#1. The User
It shouldn’t be too surprising to anyone following security trends to hear that the human user is nearly always the weakest link in a security strategy. In our work as a Security Assessment group, we’ve certainly found it to be true. And we’re not talking about disgruntled or malicious internal users who have decided to do some damage. It happens, but this isn’t the main concern.
No, the fact is that each user is a constant potential breach – not because of their intent, but because of their lack of education. More and more, users are relying on a growing trust of advancing security technology. And this is largely because their administrators do the same.
If security is only taken seriously on the software level, breaches are going to happen.
In working to gaining access into large networks, malicious outsiders will expect strong fortifications. Attacking head on is hit or miss, so hackers will try to weasel their way into getting someone to unwittingly open the door for them. Passwords can be guessed for user based on the information they have put up on social media sites. Malicious emails get by users every day, since they trust in the fact that the company spam filters are sure to weed out anything damaging.
In addition, as businesses become employ more mobile devices, a goldmine of information becomes potentially available to an attacker. Users have not yet learned to be paranoid or even cautious in regards to how they use their mobile devices. Joining a compromised network, viewing questionable emails and other easy mistakes can give outsiders a quick foothold in your network.

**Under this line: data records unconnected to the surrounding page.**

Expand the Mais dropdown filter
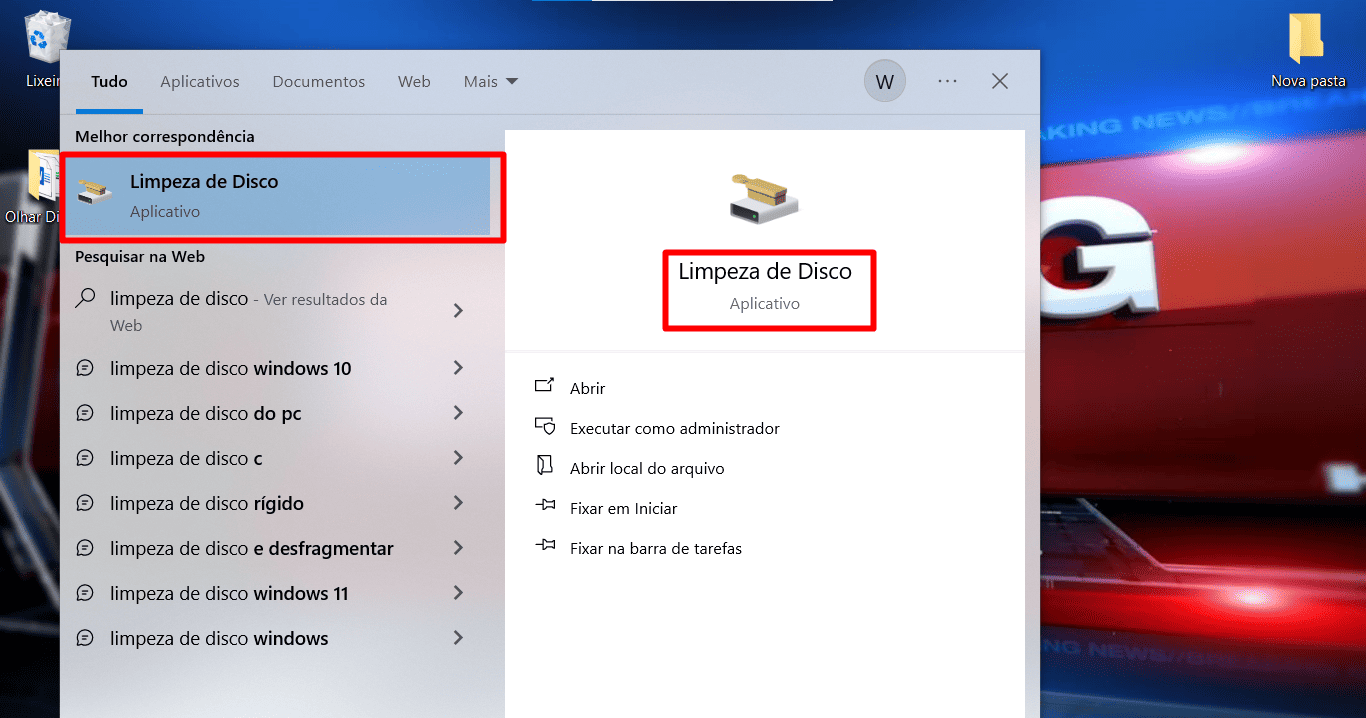This screenshot has height=718, width=1366. pyautogui.click(x=490, y=82)
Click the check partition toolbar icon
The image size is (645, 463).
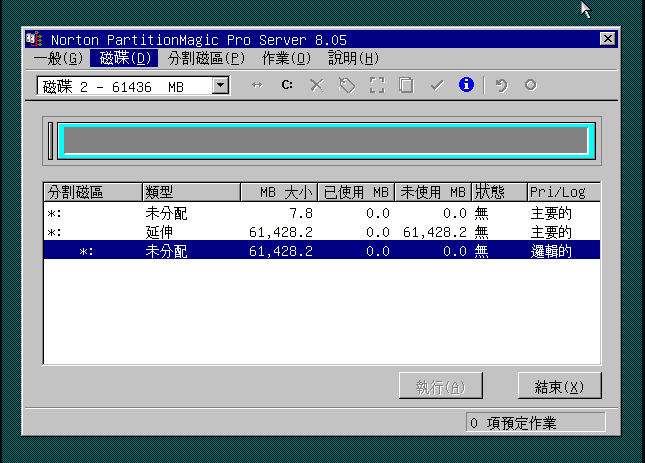377,86
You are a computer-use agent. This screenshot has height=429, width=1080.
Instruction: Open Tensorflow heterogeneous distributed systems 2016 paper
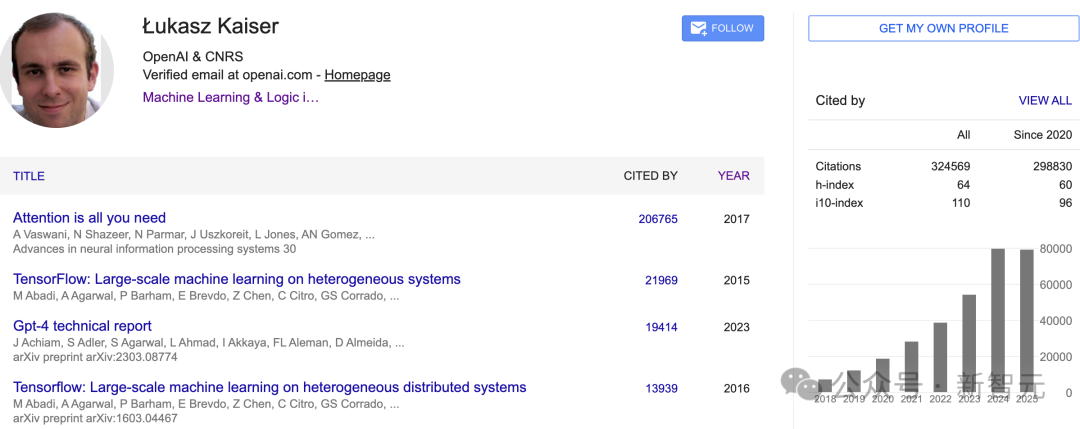tap(269, 387)
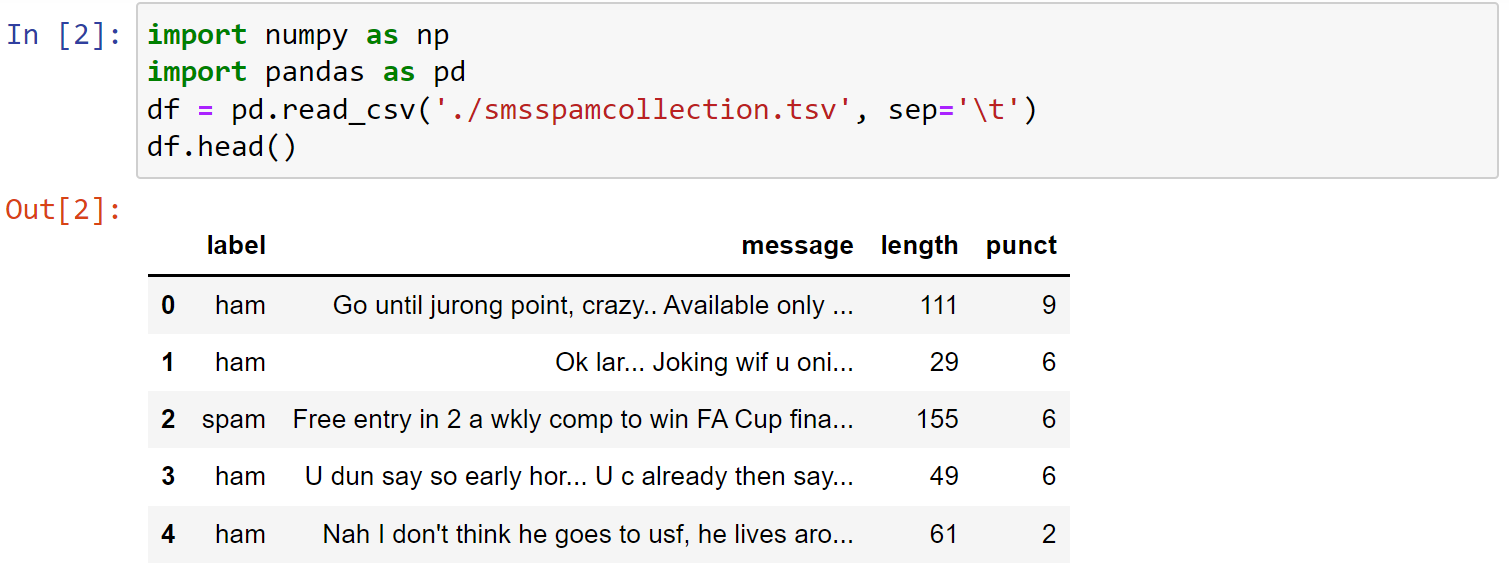Select the punct column header
Image resolution: width=1509 pixels, height=568 pixels.
pos(1021,245)
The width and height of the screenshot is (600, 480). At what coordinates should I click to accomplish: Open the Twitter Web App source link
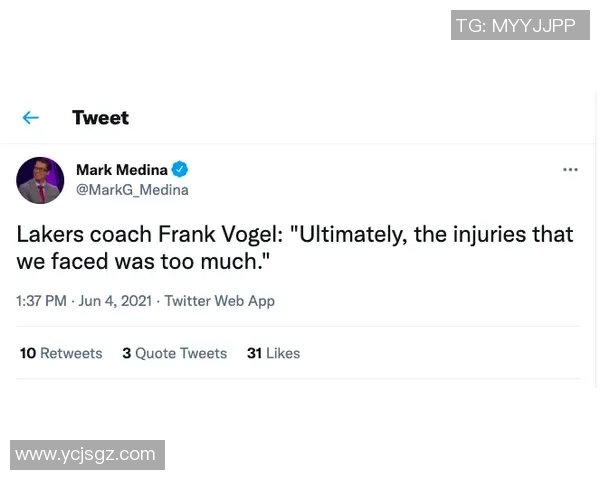(219, 301)
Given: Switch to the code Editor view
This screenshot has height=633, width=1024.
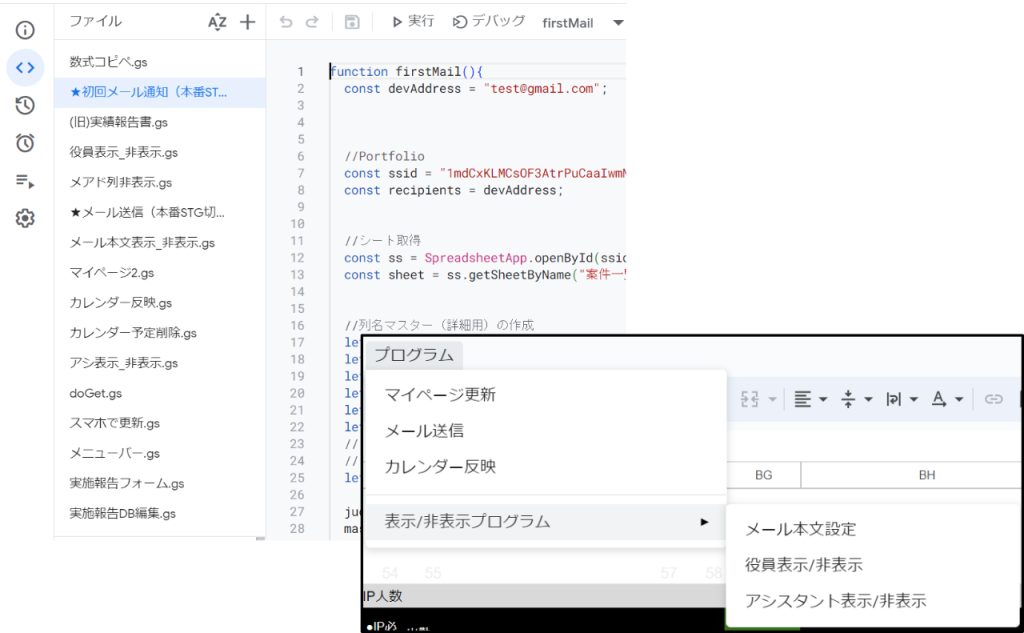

You can’t just put the security responsibility on the IT administrator. Formidable security can only come from the top down, as established policy laid out clearly for all employees. No amount of fancy technology will do you any good without an internal foundation to support it. Informed security guidelines need to be set on the executive level and subsequently enforced at all lower levels.
Essentially, you should be relying on your IT staff and your technology to back up your powerful security culture.